INSERT INTO sales(product, price, date_sold) VALUES ('toothpaste', 1.5, '2010-10-24');
Re: Leaving out columns
No, in that case you of course leave out the virtual columns from your explicit list.
In real world situations I always specify the columns too, so the requirement to use 'default' isn't then an issue really. It was just annoying when typing simple examples, that's all.
Virtual column use
I have a table with a list of person and their birth date. When I discovered the MariaDB virtual columns, the first example that came in my mind was to add a column calculating their age. Unfortunately, this was refused by MariaDB, probably because the result is non-deterministic.
I can understand this restriction for permanent column, but what prevents accepting non-deterministic values for virtual columns?
Interesting question. I think
Interesting question. I think the answer probably is that they made the restrictions the same for permanent and virtual columns. But I don't know, you need to ask Philip or Igor at https://launchpad.net/~maria-developers
It could be argued though that the user has the right to expect that the contents of a table are deterministic, and non-deterministic results can be had via a VIEW or PROCEDURE only. I don't know if such a restriction makes sense, but it's something to think about.
Email addresses
It's not terribly efficient, especially for searching, to store complete email addresses in fields by themselves. It's fine if you're only ever looking for an exact match on a complete address, but as soon as you need to find all addresses in a domain it's suboptimal. So you might break it out into local part and domain fields (or even break out domains into a separate table), but then you've lost the easy syntax for finding a single address. Seems like a perfect use for virtual fields to me! So now the question is which way around to split it?

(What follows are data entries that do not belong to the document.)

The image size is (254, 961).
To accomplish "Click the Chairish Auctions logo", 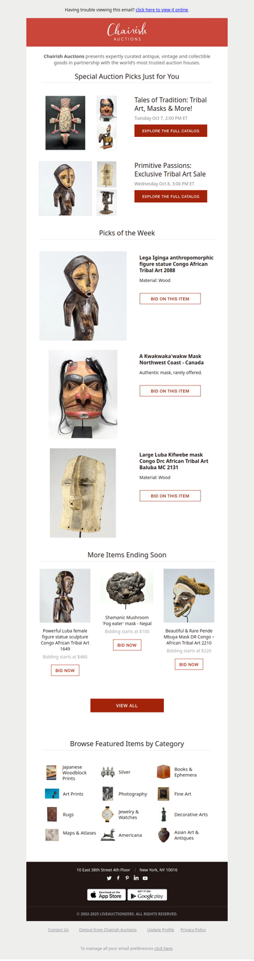I will point(127,32).
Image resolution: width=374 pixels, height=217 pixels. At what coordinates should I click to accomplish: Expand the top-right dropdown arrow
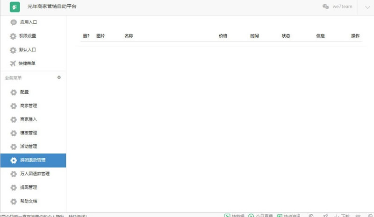(366, 7)
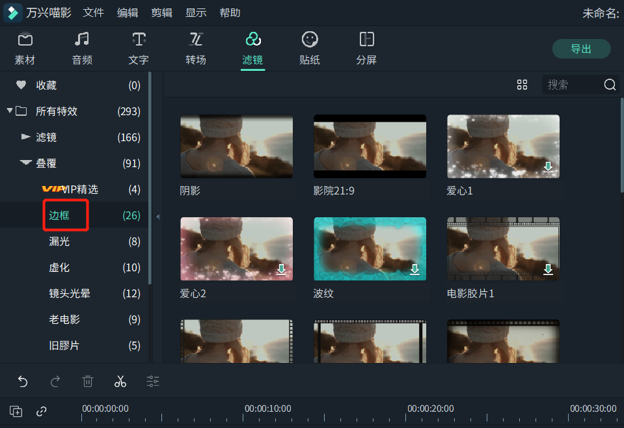This screenshot has width=624, height=428.
Task: Undo the last action in the toolbar
Action: pos(23,382)
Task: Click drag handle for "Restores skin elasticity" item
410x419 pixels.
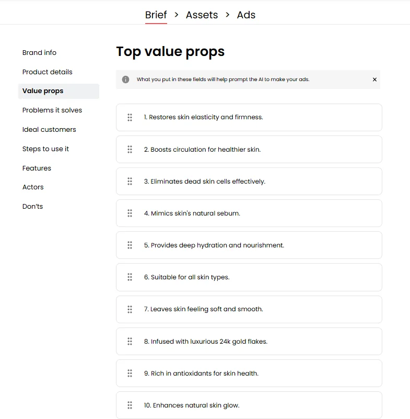Action: (130, 118)
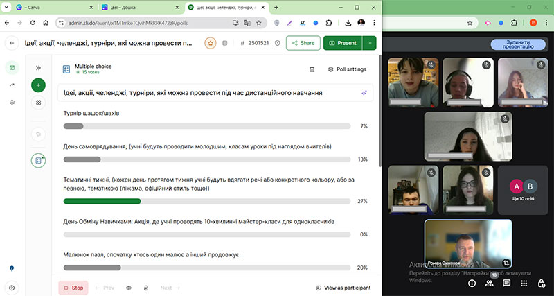Screen dimensions: 554x296
Task: Open the people icon in Meet toolbar
Action: 491,283
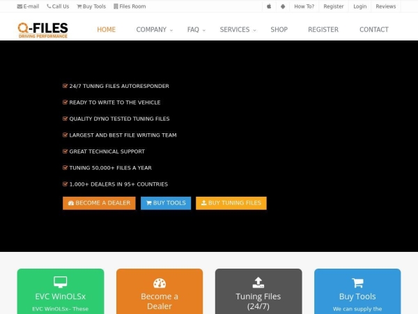Click the shopping cart icon on Buy Tools card
Image resolution: width=418 pixels, height=314 pixels.
click(357, 283)
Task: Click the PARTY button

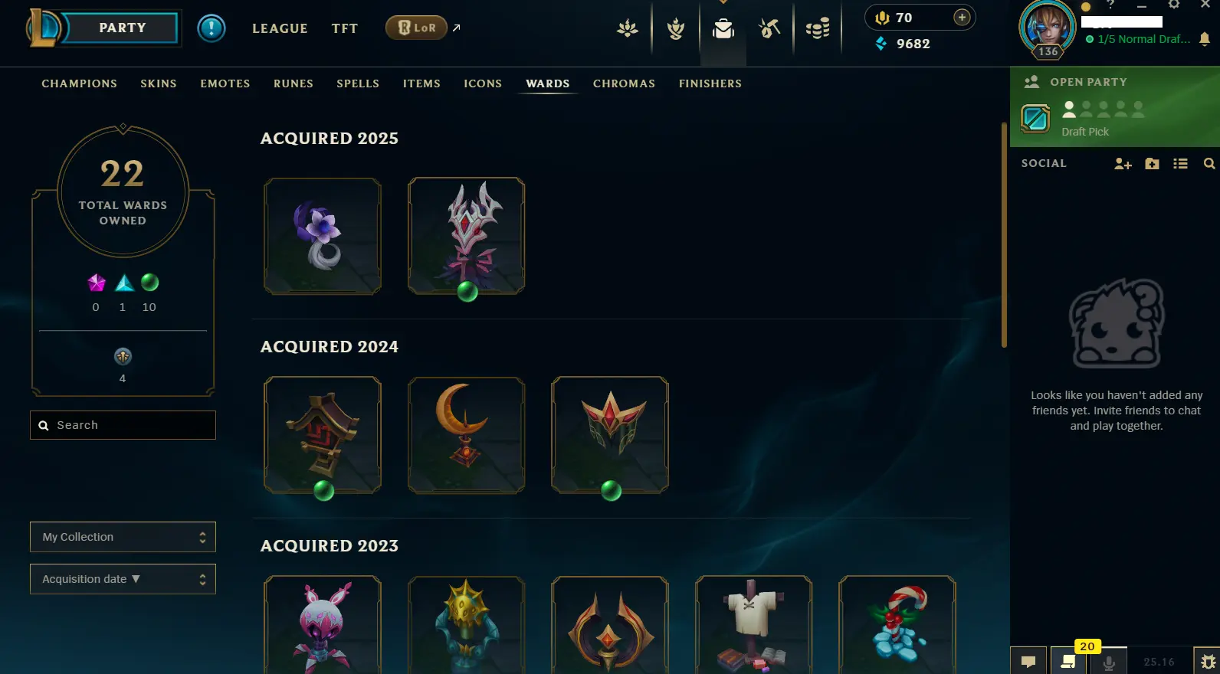Action: point(122,28)
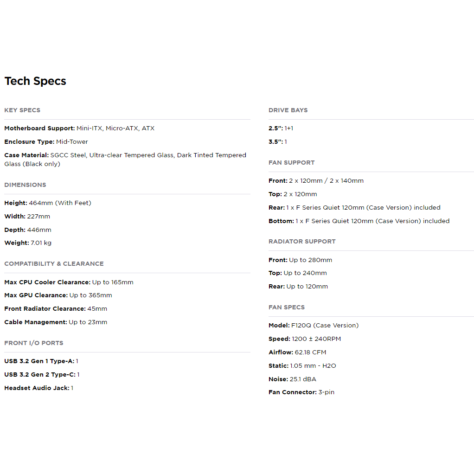474x474 pixels.
Task: Click the Model F120Q spec line
Action: click(x=314, y=325)
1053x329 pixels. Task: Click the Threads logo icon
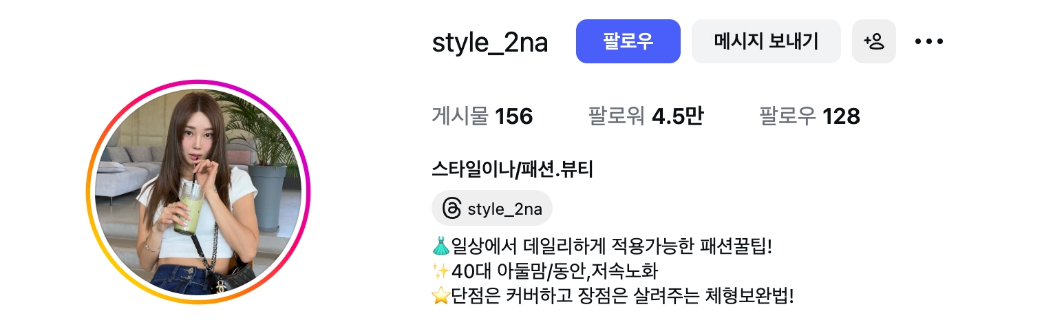(451, 209)
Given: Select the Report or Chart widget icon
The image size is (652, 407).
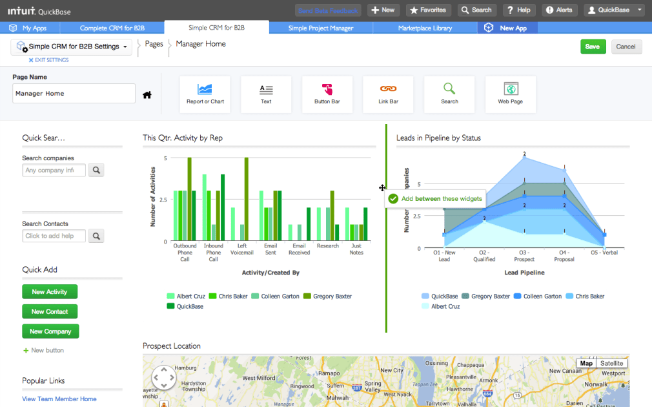Looking at the screenshot, I should click(205, 94).
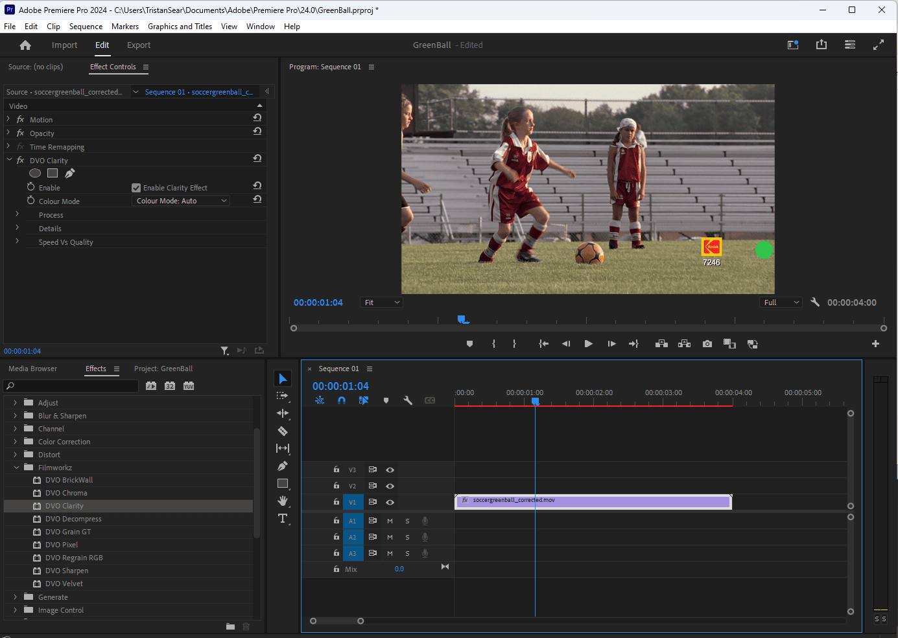
Task: Select the Track Select Forward tool
Action: pyautogui.click(x=282, y=395)
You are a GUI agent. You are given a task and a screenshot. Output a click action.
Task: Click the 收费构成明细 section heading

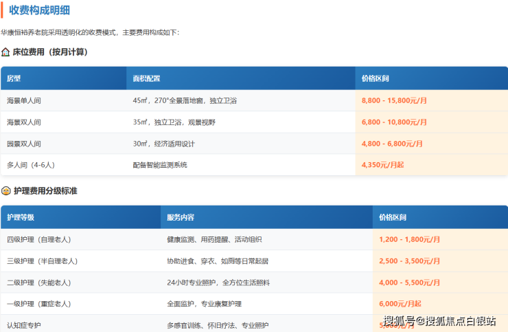pyautogui.click(x=38, y=10)
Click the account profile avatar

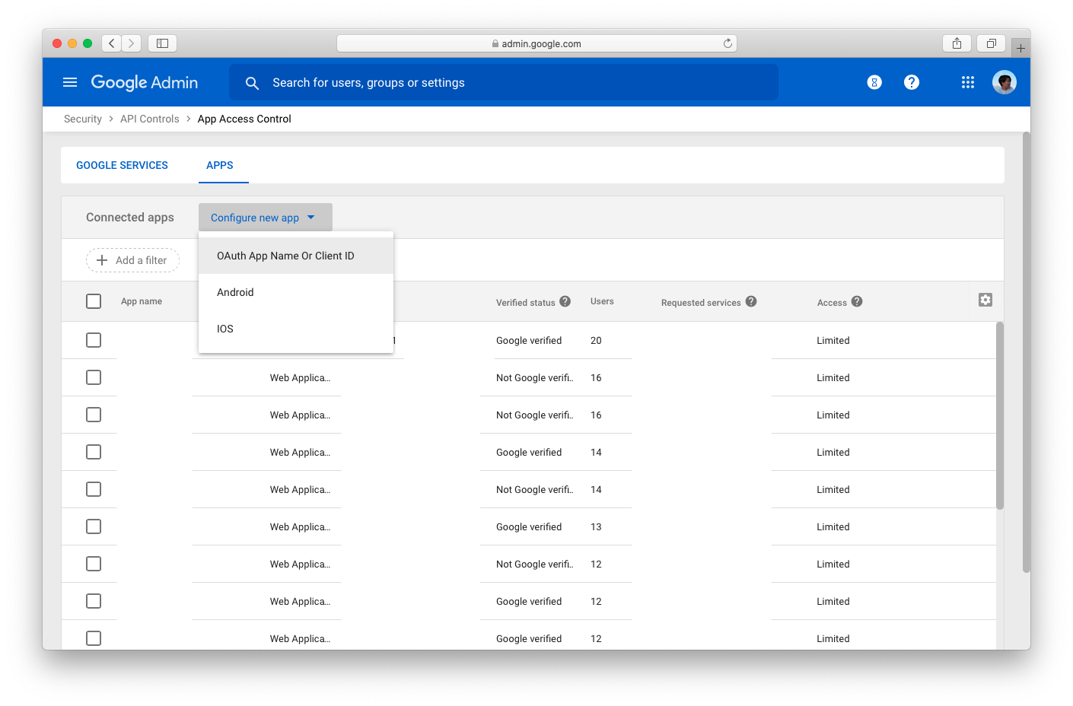1004,82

a) a single real field to store the full address in, and two virtuals for local and domain elements
b) local and domain in real fields and a virtual field concating them together with an @ for the full address
searching on domain is the most common scenario for this schema, so is there any difference in indexing a persistent virtual and a real field?
Tried to add Age
I tried to calculate an Age column but I get a 1901 error, Function or expression is not allowed for column 'Age'
ALTER TABLE members ADD COLUMN Age TINYINT AS (DATE_FORMAT(FROM_DAYS(TO_DAYS(NOW())-TO_DAYS(dob)), '%Y')+0) virtual AFTER DOB;
I am using MariaDB 5.5.30
Any ideas what I'm doing wrong?
You cannot use NOW() for a
You cannot use NOW() for a virtual column as it is not deterministic.
an ENUM works better
Except that it is not a scalar (so you can't do things like VALUES LESS THAN), I use an ENUM to put a day name with dates.
ALTER TABLE `s_vehicle_log` ADD `Day` ENUM('Sun','Mon','Tue','Wed','Thu','Fri','Sat') AS (DATE_FORMAT(`Date`, '%a')) PERSISTENT AFTER `Date`;
An ENUM uses less storage (three bits) and should be faster. I like having it there for when I'm "data grooming" by looking for bad records to correct.
By the way, in 10.1.6 (at least), constants are supported, at least in PERSISTENT columns.
ALTER TABLE `z_test` ADD `Const` INT(5) AS (`ID` * 2) PERSISTENT AFTER `ID`;
MariaDB [EcoReality]> SELECT ID, Const from z_test;
+----+-------+
| ID | Const |
+----+-------+
| 1 | 2 |
| 2 | 3 |
| 3 | 4 |
| 4 | 5 |
+----+-------+
4 rows in set (0.00 sec)
I'm going to go push the envelope on other restrictions to see if they've been relaxed.
(oops)
(To those who are paying attention, the AS expression is obviously supposed to be "`ID` + 1".)